[Instructions to follow] Without the pictures, set down everything in the listing exactly.

***** Data provided

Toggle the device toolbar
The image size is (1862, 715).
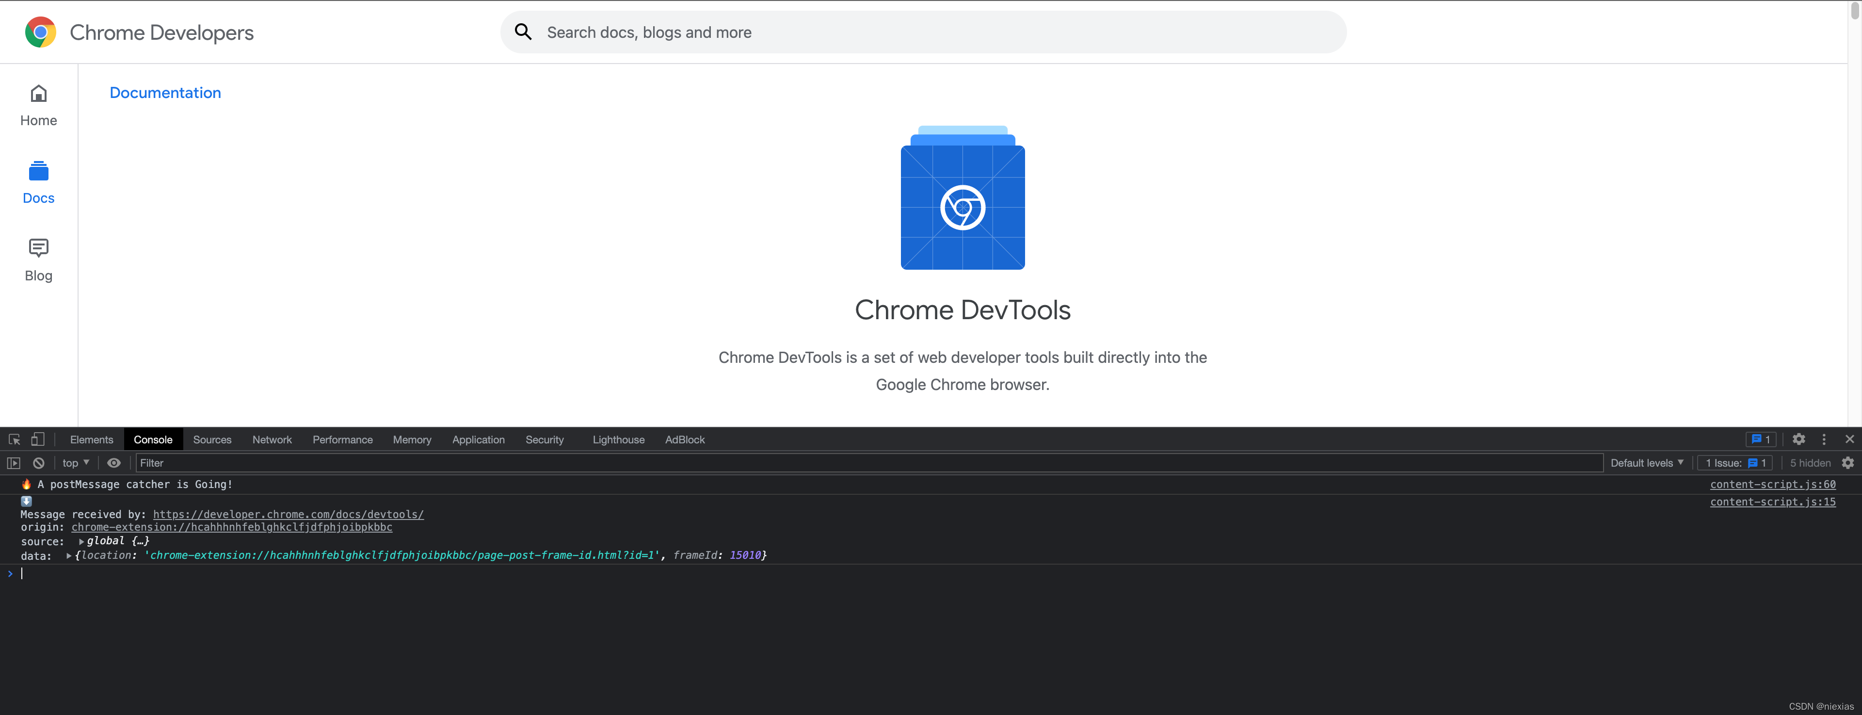(x=37, y=439)
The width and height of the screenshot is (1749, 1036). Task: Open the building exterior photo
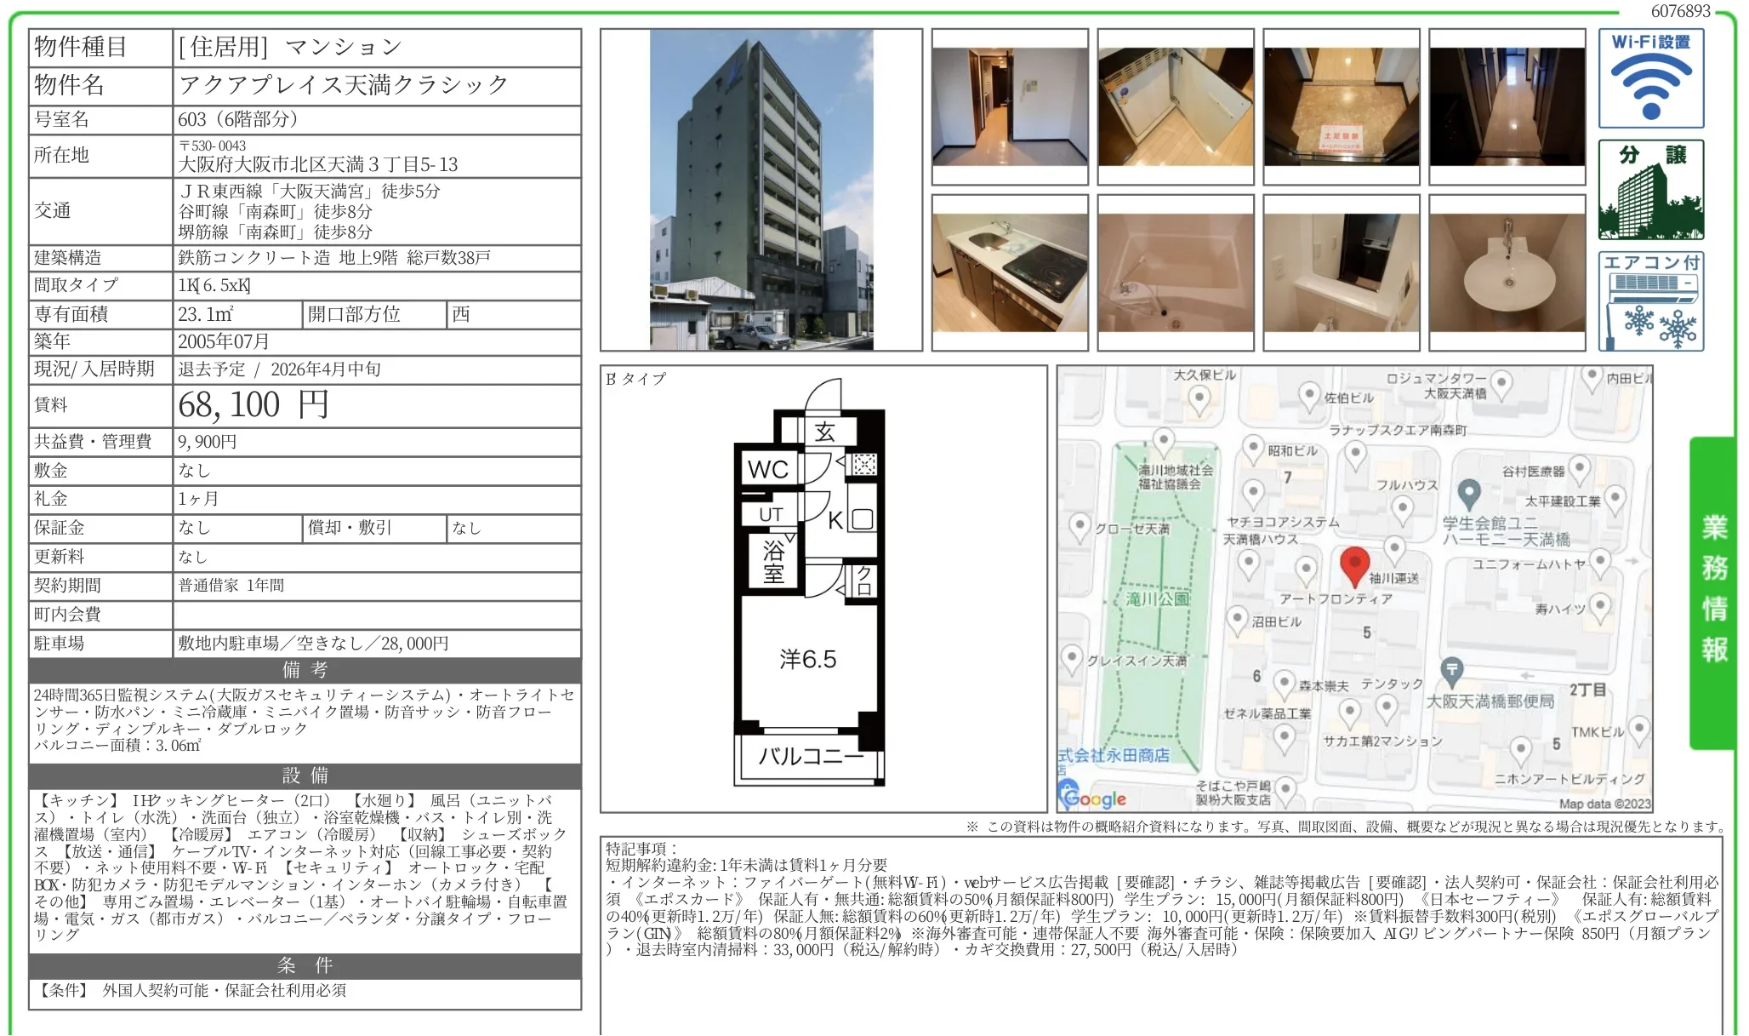click(761, 190)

**********

[Task solution]
Toggle the device toolbar
The image size is (1862, 715).
(x=37, y=439)
The width and height of the screenshot is (1749, 1036). Task: Open the building exterior photo
click(761, 190)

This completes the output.